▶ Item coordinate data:
※ ※ ※
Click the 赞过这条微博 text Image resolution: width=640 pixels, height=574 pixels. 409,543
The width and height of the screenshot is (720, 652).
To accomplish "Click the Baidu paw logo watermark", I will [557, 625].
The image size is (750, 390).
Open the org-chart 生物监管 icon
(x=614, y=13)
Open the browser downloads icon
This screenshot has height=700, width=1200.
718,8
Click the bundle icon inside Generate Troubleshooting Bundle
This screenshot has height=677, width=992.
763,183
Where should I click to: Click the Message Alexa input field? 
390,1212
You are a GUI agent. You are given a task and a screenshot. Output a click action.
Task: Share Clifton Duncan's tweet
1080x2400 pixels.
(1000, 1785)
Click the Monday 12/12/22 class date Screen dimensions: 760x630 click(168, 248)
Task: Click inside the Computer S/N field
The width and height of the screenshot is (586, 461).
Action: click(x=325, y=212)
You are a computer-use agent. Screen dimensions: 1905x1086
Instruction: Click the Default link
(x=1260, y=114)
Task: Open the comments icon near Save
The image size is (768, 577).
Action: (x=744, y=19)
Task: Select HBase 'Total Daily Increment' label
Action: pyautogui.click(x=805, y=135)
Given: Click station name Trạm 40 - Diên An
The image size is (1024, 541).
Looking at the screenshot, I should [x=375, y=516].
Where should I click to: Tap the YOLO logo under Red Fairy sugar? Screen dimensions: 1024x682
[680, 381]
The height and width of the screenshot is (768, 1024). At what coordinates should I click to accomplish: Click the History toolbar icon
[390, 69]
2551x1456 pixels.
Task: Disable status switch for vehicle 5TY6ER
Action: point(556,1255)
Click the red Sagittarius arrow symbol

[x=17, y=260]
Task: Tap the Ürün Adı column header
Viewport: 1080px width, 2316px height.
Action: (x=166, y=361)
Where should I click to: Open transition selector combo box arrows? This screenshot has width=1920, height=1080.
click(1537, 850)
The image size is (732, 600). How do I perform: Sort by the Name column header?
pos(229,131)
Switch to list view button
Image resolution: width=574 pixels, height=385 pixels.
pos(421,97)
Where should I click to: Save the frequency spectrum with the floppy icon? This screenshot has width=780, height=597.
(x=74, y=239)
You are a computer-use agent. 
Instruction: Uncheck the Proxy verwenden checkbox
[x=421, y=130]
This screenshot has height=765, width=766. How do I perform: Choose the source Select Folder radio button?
※ ※ ※
▶ WHAT TO DO:
Reproduce the material with every "icon" swapped for "glyph" and nothing else altered.

▶ FINISHED ANSWER:
Click the 赞过这条微博 text Image resolution: width=640 pixels, height=574 pixels. 409,543
The width and height of the screenshot is (720, 652).
To accomplish "Click the Baidu paw logo watermark", I will [557, 625].
The image size is (750, 390).
Open the org-chart 生物监管 glyph
(x=614, y=13)
Open the browser downloads glyph
This screenshot has height=700, width=1200.
718,8
Click the bundle glyph inside Generate Troubleshooting Bundle
This screenshot has height=677, width=992.
763,183
Where should I click to: Click the Message Alexa input field? 
390,1212
You are a GUI agent. You are given a task and a screenshot. Output a click action.
Task: Share Clifton Duncan's tweet
1080x2400 pixels.
(1000, 1785)
Click the Monday 12/12/22 class date Screen dimensions: 760x630 click(168, 248)
Task: Click inside the Computer S/N field
The width and height of the screenshot is (586, 461).
Action: click(x=325, y=212)
You are a computer-use agent. Screen dimensions: 1905x1086
Instruction: Click the Default link
(x=1260, y=114)
Task: Open the comments glyph near Save
The image size is (768, 577).
Action: (x=744, y=19)
Task: Select HBase 'Total Daily Increment' label
Action: pyautogui.click(x=805, y=135)
Given: Click station name Trạm 40 - Diên An
The image size is (1024, 541).
Looking at the screenshot, I should [x=375, y=516].
Where should I click to: Tap the YOLO logo under Red Fairy sugar? Screen dimensions: 1024x682
[680, 381]
The height and width of the screenshot is (768, 1024). At what coordinates should I click to accomplish: Click the History toolbar glyph
[390, 69]
2551x1456 pixels.
Task: Disable status switch for vehicle 5TY6ER
Action: point(556,1255)
Click the red Sagittarius arrow symbol

[x=17, y=260]
Task: Tap the Ürün Adı column header
Viewport: 1080px width, 2316px height.
Action: (x=166, y=361)
Where should I click to: Open transition selector combo box arrows? This screenshot has width=1920, height=1080.
click(1537, 850)
The image size is (732, 600). How do I perform: Sort by the Name column header?
pos(229,131)
Switch to list view button
Image resolution: width=574 pixels, height=385 pixels.
pos(421,97)
Where should I click to: Save the frequency spectrum with the floppy glyph? This screenshot has width=780, height=597.
(x=74, y=239)
You are a computer-use agent. 
Instruction: Uncheck the Proxy verwenden checkbox
[x=421, y=130]
This screenshot has height=765, width=766. How do I perform: Choose the source Select Folder radio button?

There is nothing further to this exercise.